Dal Vangelo secondo Luca (Lc 17,11-19)
Lungo il cammino verso Gerusalemme, Gesù attraversava la Samarìa e la Galilea.
Entrando in un villaggio, gli vennero incontro dieci lebbrosi, che si fermarono a distanza e dissero ad alta voce: «Gesù, maestro, abbi pietà di noi!». Appena li vide, Gesù disse loro: «Andate a presentarvi ai sacerdoti». E mentre essi andavano, furono purificati.
Uno di loro, vedendosi guarito, tornò indietro lodando Dio a gran voce, e si prostrò davanti a Gesù, ai suoi piedi, per ringraziarlo. Era un Samaritano.
Ma Gesù osservò: «Non ne sono stati purificati dieci? E gli altri nove dove sono? Non si è trovato nessuno che tornasse indietro a rendere gloria a Dio, all’infuori di questo straniero?». E gli disse: «Àlzati e va’; la tua fede ti ha salvato!».
Immaginiamo la scena che appare davanti a Gesù, nel suo cammino verso Gerusalemme, la sua meta, il desiderio della sua vita, il compimento della sua missione.
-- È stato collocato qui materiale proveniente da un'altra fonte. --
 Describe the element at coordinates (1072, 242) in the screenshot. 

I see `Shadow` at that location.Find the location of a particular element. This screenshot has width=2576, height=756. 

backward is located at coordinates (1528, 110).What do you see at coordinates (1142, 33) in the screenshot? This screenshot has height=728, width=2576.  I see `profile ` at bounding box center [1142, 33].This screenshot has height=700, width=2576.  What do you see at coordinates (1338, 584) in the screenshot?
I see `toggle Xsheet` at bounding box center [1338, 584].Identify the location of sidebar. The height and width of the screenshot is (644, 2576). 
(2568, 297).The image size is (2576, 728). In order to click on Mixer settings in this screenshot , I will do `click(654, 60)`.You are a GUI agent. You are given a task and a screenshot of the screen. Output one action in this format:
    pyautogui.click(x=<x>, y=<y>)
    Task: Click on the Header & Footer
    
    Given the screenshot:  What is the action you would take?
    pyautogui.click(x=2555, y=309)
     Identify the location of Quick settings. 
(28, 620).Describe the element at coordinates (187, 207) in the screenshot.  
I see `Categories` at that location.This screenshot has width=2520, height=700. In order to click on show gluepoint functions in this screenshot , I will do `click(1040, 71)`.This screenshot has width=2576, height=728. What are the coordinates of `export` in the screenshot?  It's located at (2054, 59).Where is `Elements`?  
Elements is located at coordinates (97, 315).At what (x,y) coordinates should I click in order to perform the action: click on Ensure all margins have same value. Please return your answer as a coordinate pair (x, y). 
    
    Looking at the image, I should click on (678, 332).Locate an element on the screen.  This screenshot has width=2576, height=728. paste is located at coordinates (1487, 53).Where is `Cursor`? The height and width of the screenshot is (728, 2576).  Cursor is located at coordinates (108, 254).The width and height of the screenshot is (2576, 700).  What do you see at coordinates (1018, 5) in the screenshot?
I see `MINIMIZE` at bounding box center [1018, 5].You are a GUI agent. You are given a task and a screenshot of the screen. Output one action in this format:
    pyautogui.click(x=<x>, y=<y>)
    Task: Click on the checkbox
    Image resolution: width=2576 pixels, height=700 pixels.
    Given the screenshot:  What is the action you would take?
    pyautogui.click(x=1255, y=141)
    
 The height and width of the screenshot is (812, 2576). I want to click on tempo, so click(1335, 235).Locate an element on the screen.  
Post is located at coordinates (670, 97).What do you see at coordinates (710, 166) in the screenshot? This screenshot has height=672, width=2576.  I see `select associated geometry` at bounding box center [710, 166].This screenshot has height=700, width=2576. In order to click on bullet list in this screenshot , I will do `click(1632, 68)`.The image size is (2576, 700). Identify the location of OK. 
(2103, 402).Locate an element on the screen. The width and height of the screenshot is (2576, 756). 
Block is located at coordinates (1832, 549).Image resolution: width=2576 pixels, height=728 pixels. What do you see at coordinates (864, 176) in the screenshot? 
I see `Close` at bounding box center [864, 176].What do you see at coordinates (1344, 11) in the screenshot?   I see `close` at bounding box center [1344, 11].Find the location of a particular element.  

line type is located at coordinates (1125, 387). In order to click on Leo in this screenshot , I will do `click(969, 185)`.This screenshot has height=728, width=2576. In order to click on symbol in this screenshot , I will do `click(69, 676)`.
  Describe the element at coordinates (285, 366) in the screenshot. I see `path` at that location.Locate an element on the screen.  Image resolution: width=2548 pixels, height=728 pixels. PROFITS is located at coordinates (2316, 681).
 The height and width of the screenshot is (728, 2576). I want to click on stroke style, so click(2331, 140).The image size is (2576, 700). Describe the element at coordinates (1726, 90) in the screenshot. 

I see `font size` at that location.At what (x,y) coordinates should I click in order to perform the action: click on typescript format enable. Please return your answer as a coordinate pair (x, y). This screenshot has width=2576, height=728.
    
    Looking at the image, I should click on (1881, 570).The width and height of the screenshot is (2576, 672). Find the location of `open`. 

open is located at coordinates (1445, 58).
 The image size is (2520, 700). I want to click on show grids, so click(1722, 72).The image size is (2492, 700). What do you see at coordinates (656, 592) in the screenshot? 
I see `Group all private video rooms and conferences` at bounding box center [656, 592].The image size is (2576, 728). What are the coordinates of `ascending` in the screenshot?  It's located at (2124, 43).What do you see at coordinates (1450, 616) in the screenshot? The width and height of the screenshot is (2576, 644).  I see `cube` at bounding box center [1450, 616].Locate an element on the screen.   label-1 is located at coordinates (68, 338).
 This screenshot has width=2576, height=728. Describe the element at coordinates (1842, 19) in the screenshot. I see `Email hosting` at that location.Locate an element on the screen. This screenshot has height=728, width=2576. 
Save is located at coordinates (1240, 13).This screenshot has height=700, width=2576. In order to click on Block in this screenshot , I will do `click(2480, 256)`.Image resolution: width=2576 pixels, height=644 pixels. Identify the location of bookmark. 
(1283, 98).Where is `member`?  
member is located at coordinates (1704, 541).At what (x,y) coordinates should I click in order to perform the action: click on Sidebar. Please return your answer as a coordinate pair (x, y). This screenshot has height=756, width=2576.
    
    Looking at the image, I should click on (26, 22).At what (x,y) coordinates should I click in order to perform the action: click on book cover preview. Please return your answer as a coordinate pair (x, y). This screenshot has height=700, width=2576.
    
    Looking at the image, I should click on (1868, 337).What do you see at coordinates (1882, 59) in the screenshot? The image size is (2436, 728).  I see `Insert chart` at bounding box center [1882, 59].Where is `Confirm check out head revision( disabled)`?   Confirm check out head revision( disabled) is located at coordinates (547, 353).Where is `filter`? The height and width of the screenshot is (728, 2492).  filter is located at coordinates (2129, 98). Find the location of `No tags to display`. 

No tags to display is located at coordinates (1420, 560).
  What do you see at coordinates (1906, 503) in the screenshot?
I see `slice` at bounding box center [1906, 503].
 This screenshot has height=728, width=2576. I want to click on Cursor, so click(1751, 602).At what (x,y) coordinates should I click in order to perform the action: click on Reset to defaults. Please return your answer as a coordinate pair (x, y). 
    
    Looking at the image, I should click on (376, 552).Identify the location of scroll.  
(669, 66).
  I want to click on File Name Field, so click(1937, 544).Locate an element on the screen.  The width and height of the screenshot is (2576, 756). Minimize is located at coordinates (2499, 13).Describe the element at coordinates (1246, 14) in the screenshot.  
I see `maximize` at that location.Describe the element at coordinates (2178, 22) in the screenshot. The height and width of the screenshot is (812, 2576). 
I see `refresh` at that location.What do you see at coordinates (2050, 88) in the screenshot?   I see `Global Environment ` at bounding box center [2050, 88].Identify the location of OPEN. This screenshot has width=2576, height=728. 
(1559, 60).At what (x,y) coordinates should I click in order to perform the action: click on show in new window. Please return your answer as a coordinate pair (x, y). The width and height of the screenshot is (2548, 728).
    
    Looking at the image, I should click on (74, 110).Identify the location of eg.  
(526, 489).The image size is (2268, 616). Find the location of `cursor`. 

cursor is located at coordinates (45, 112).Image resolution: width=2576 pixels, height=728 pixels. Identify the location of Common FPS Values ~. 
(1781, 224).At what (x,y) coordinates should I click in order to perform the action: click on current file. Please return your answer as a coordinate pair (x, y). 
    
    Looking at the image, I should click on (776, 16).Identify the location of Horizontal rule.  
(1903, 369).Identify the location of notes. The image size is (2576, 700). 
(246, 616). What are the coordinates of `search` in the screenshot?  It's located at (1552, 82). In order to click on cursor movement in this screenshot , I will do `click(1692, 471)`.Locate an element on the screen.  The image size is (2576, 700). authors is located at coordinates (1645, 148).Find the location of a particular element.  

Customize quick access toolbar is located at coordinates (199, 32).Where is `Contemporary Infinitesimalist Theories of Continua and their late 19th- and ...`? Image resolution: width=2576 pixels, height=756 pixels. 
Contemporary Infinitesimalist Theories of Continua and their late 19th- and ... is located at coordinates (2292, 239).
I lebbrosi sono larve di uomini, isolati e segregati, si devono tenere sempre a distanza per non rendere immonde persone e cose. Non hanno relazioni sociali o diritti umani. Forse possono solo commiserarsi a vicenda. Sono l’immagine della nostra umanità ferita, dei gruppi di disperati che attraversano il mare per chiedere aiuto, dei giovani che cercano una vita diversa e che non hanno genitori che li capiscono; sono l’assembramento notturno di tante delinquenze. Questi però hanno una certezza: sono riusciti a capire che Gesù ha qualcosa da dare a loro e sanno gridare, sono sicuri che Gesù li può guarire. Lui è dalla parte della vita. Lui non guarda a meriti o favoritismi. Lui è al di sopra di ogni comodo schema che colloca malati o sofferenti in qualche colpa innominabile di fronte a Dio. E li guarisce, e in più fa loro avere il certificato di guarigione mandandoli dai sacerdoti di fronte ai quali verrà constatata la guarigione e la riammissione nella società. La pelle è tornata sana, le braccia non terminano più con moncherini, il volto è ancora un sorriso, non una smorfia, la carne è fresca come quella di un bambino. È gioia piena, la vita ridonata che scoppia.
Ma uno di questi lebbrosi guariti non s’accontenta, non gli basta una pelle nuova, un certificato di socialità. Se questo Gesù mi ha regalato un corpo sano, se questo Gesù mi ha ridato la possibilità di ricostruire una vita sociale con i suoi legami e affetti, sicuramente mi può dare anche quella pace che tante volte ho cercato nella mia malattia, mi può rimettere in piedi davanti a Dio; sicuramente ha il segreto di una vita piena. E torna da Gesù, lui straniero torna da Gesù, non per buona educazione, ma per scoprire la sorgente dell’acqua che ha appena appagato la sua sete. Solo lui conosce fino in fondo Gesù, solo lui riconosce in Gesù non il medico, ma il Signore, il Salvatore. E Gesù gli dice: “Alzati e va la tua fede ti ha salvato”.
Quelli che vengono da noi, la gente che bussa alle nostre porte in questi tempi di miseria, di difficoltà, di crisi, di cancellazione di ogni autosufficienza, intuiranno che noi abbiamo qualcosa di più da offrire o lo teniamo per noi? Intuiranno come il decimo lebbroso che c’è una salvezza più profonda, una forza più vera che può salvare la vita, immergerci nelle difficoltà quotidiane e donarci un sorriso, una speranza, una forza interiore, una coscienza dei veri valori della vita senza dei quali ogni crisi ci distrugge l’umanità, l’anima, la comunità? Le persone che ci accostano devono poter intuire questo dono interiore che Dio ci dà, perché di Lui hanno bisogno.